- Author: Molly Nakahara
Most of us have built our greenhouses to create warm places to start our seeds and grow our seedlings when the weather outside is cool. In a region that has seen snow on Memorial Day Weekend, the winter-time greenhouse is critical to establishing plants that are ready to go in the ground once the danger of frost has passed. But by July, these same structures can become oppressively hot in the heat of the day rendering them useless for plant propagation.
The vegetables and flowers that can over-winter in our region germinate, in general between 70 and 85° Fahrenheit. (There are a couple of exceptions, such as cabbage, which will germinate at temperatures as high as 95°F.) Starting these seeds in a hot greenhouse during August is a bad idea. Though some seeds may germinate, you will need to spend a lot of time watering and the risk of drying out your seedlings is very high. Check out the “Knotts Handbook for Vegetable Growers” for more information on germination temperatures and requirements (http://extension.missouri.edu/sare/documents/KnottsHandbook2012.pdf.)
A simple solution is to start your seeds outdoors. Yep, that's right- outdoors. Just move a few greenhouse benches outside (in a deer protected area) and start your seeds there. If temperatures remain in the high 90's, you may want to consider starting your fall starts in an area that receives afternoon shade. Seeds will readily germinate and seedlings will grow well adapted to the outdoor weather.

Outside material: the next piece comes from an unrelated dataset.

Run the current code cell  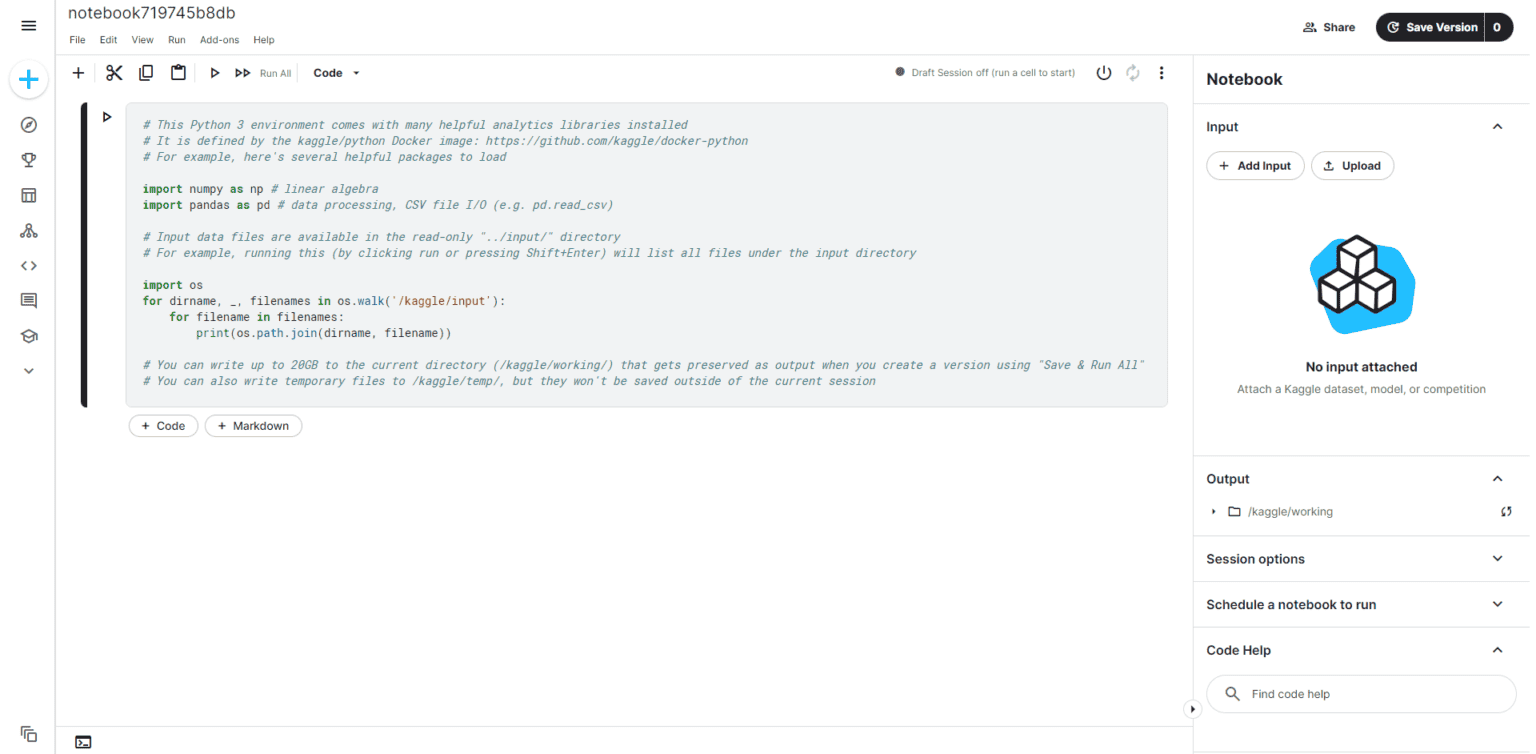[214, 72]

The larger the cell size, the slower the dry down. Try and use larger cells if you don't want to water multiple times a day. You will use more potting mix, but may be able to get away with one, well timed, thorough watering. If you are struggling to find time to water adequately, think about installing a simple, automated system. A battery operated, spigot timer can be purchased in most hardware stores and a “low-flow,” rotary sprinkler will emit small droplets that won't damage freshly seeded trays. Pound in a t-post and zip-tie the sprinkler to the top for a quick and dirty watering system. An online search will yield many options for a more advanced greenhouse watering system.
Another greenhouse cooling option is to place shade cloth over the plastic of your structure. Shade cloth is a knit polyethylene fabric that can be stretched over a greenhouse or hoop-house. It is reusable and available in densities from 30% shade up to 90% shade. A study by North Carolina State University showed that lower density shade cloth was as effective as higher density at keeping temperatures cooler (https://www.uvm.edu/~susagctr/resources/HighTunnels.pdf.) This is useful information considering the cost of shade cloth increases along with its density.
Whether you start your seeds in a well-ventilated, shaded greenhouse or outdoors, the main thing is to to keep temperatures and moisture levels optimal for seed germination. In the foothills, you'll want to have over-wintering plants in the ground by the end of September so if you haven't started your seeds yet, now is the time to do it!